Today, more than ever, trust is shaped by how people experience a company over time. Do their messages resonate? Are their actions aligned? Are they consistent when responding under pressure? Are messages aligned across channels and stakeholders? In a fragmented media environment where messages travel at the speed of a keystroke, and context is often stripped away, trust has become both more fragile and more dynamic.
For communicators, that fundamentally reshapes what the job now demands. Building trust now requires designing messages with a keen understanding of how they will be interpreted, shared, challenged, remembered and, most importantly, experienced, often by multiple audiences at once.
Why Trust Feels More Precarious Today
Three forces are reshaping trust:
-
Audience overlap: Patients, health care professionals, employees, advocates, policy makers and investors now have access to the same messages, often simultaneously.
-
Context collapse: Messages rarely stay where you intend them to live.

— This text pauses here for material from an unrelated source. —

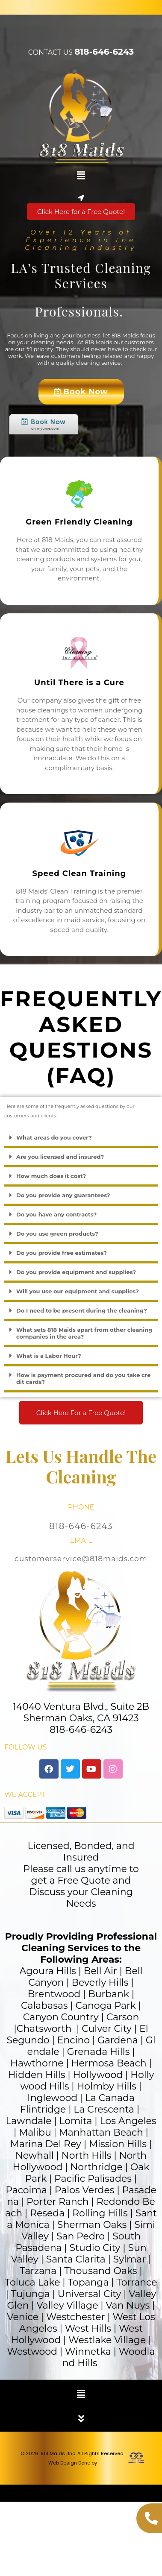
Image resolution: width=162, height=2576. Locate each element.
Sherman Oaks (92, 2224)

A quote, slide or tweet can quickly be reinterpreted outside its original setting.
-
Experience over claims: People increasingly judge credibility based on patterns of behavior, not isolated statements.
Trust isn’t lost because of message inaccuracy. It’s lost when messages feel misaligned, overly polished, defensive or disconnected from lived experience.

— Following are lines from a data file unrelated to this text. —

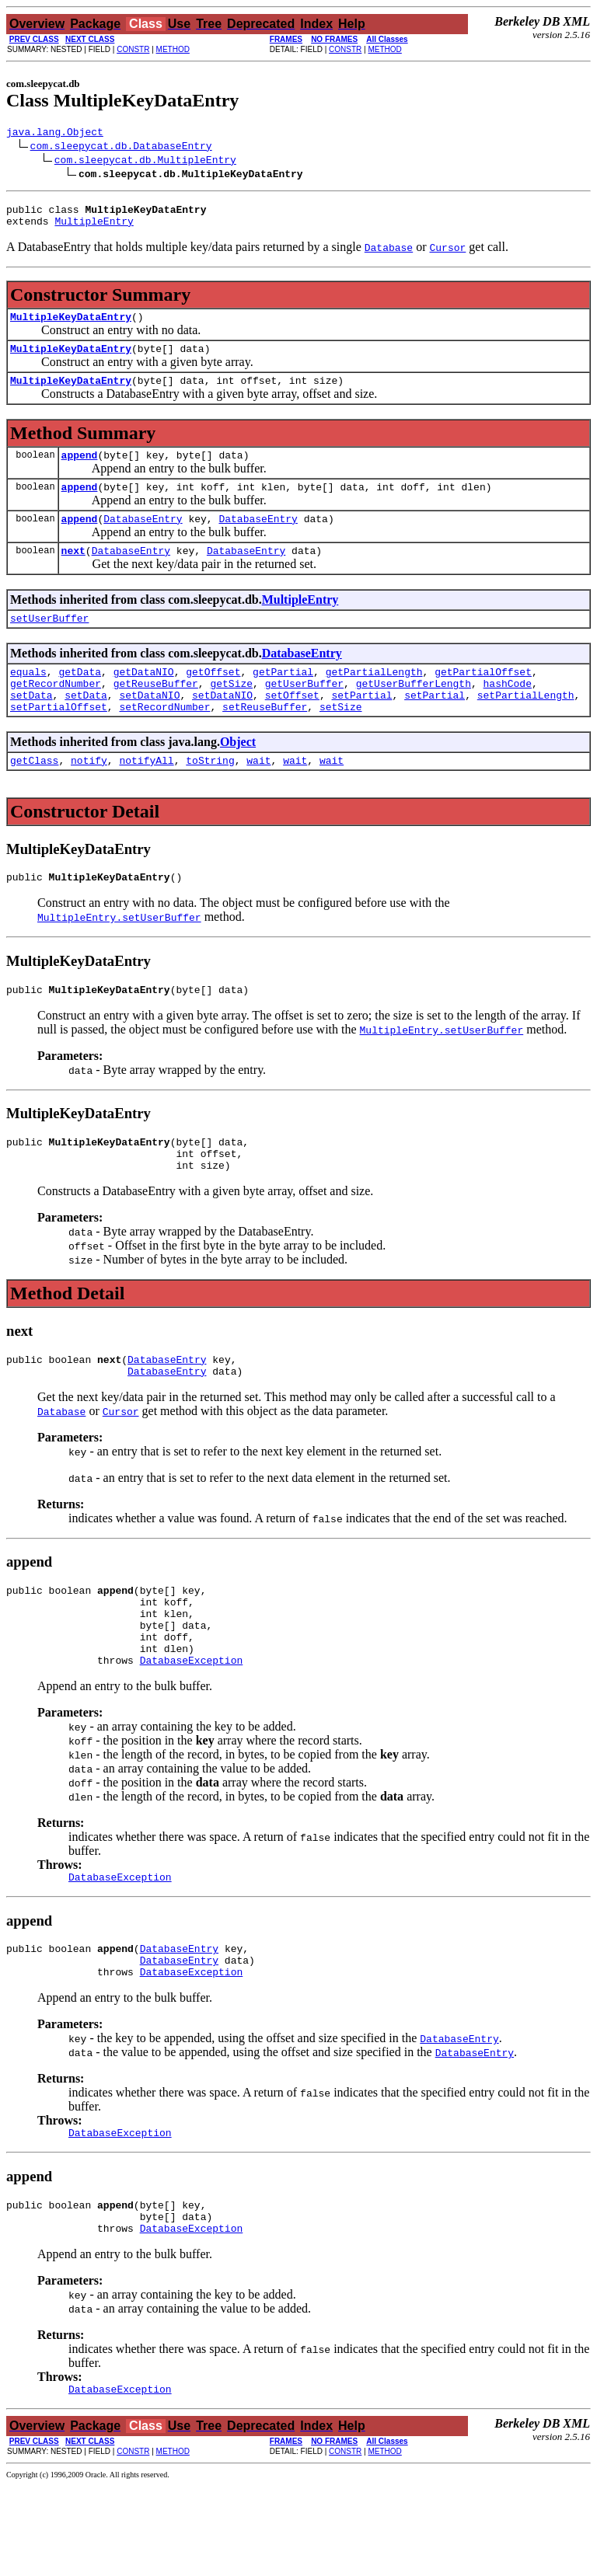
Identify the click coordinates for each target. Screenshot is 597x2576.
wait (258, 797)
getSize (231, 713)
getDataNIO (143, 699)
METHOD (173, 49)
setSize (340, 741)
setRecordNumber (164, 741)
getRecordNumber (55, 713)
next (73, 573)
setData (31, 727)
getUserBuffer (304, 713)
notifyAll (146, 797)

Practical Guidance for Communicators
If trust is shaped by experience, communications must be designed accordingly. Here are practical ways to operationalize that shift.
1. Design communications around the experience, not just the message.
Before finalizing language, ask yourself, What will it feel like to receive this message?
Consider tone, timing and emotional resonance and not just factual accuracy.
-
Map likely reactions by audience, not just key points.
-
Stress-test messages for moments of uncertainty or skepticism.
-
Ensure supporting actions reinforce the message.
2. Assume every message will be read by multiple stakeholders.
There is no such thing as a single-audience message anymore.
-
Pressure-test communications across stakeholders. What you’re communicating to investors may very well reach patients and caregivers. By nature, and situation, their goals, factual needs and emotional connections are different. Yet the message and what you stand for must be aligned.
-
Remove insider language that could confuse or alienate external audiences.
-
Anticipate secondary interpretations and address them proactively.
3. Lead with clarity, not overconfidence.
Overly confident messaging can undermine trust, especially in complex or evolving situations.
-
Be explicit about what is known, unknown and still developing.
-
Avoid absolute claims that may need revision later.
-
Use plain language to explain complexity without oversimplifying.
-
Clarity signals respect. Overconfidence signals risk.
4. Treat trust as a strategic asset, not a byproduct.
Trust shouldn’t be something you hope to earn after the fact. It should be intentionally built and protected over time.
-
Align communications strategy with long-term business decisions.
-
Track trust indicators, not just media metrics.
-
Invest in consistency of behavior, not just consistency of messaging.
The Opportunity for Communicators
Trust today isn’t static. Trust is cumulative. Every interaction, response and message contributes to how an organization is perceived over time.
For communicators, that’s both a challenge and an opportunity. Those who design communications with experience, interpretation and credibility in mind won’t just manage reputation. They’ll help build durable trust as a strategic advantage. In an environment where trust is fragile, organizations that earn it deliberately will stand apart.
Michael Rinaldo is a senior health communications strategist with four decades of experience advising biopharma, medtech and health care organizations. He helps executive teams navigate reputational risk, translate complex science into clear narratives and align stakeholders around innovation and change. A former global health care practice leader, he counsels companies at the intersection of policy, science and business.